BEGIN Stored data

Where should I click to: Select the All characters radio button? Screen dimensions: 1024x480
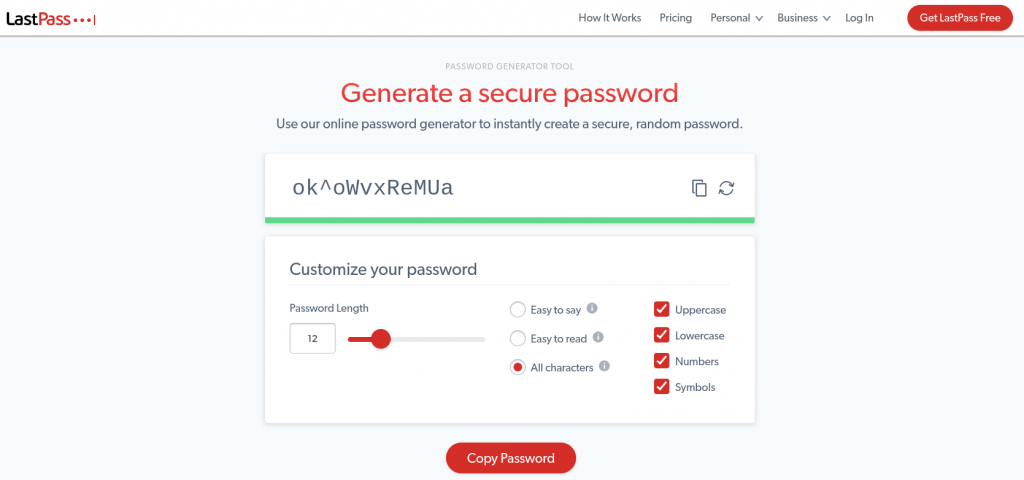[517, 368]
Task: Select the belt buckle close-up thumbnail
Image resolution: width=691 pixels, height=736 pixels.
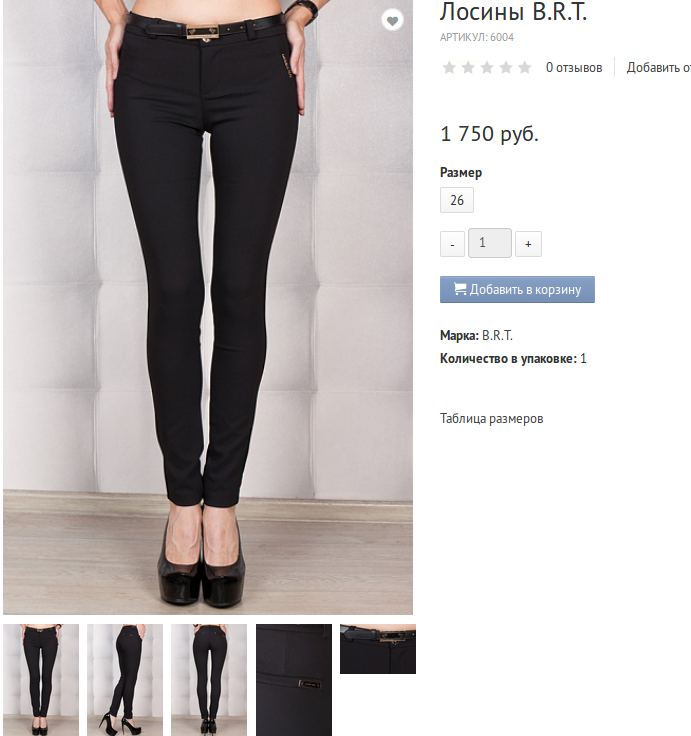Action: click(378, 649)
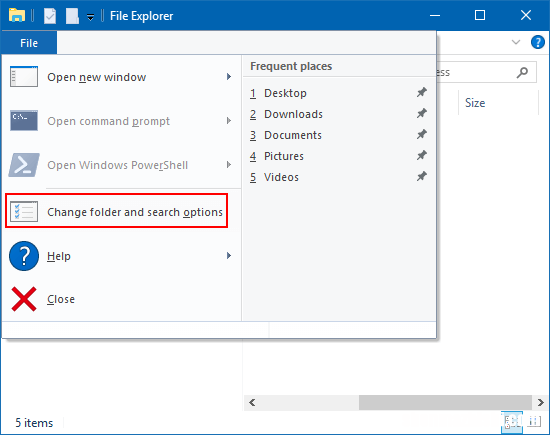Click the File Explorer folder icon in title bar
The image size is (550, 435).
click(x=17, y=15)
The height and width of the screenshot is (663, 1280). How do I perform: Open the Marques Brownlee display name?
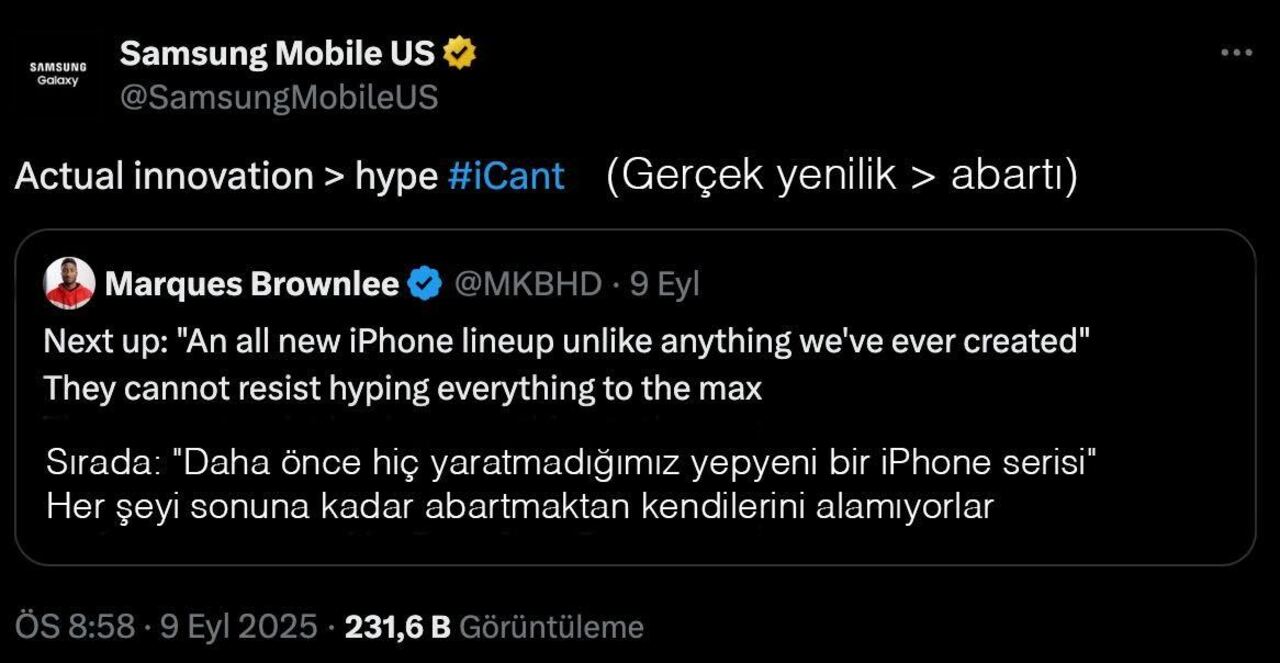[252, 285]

END Stored data

▶ [Exercise prompt]: From the line with "Task: Select the" through the final line of the records above, return each line exactly and nothing else. Pictures are to be skipped.

▶ [Problem solution]:
Task: Select the belt buckle close-up thumbnail
Image resolution: width=691 pixels, height=736 pixels.
Action: click(378, 649)
Click the File Explorer folder icon in title bar
The image size is (550, 435).
click(x=17, y=15)
The height and width of the screenshot is (663, 1280). How do I perform: Open the Marques Brownlee display name?
[252, 285]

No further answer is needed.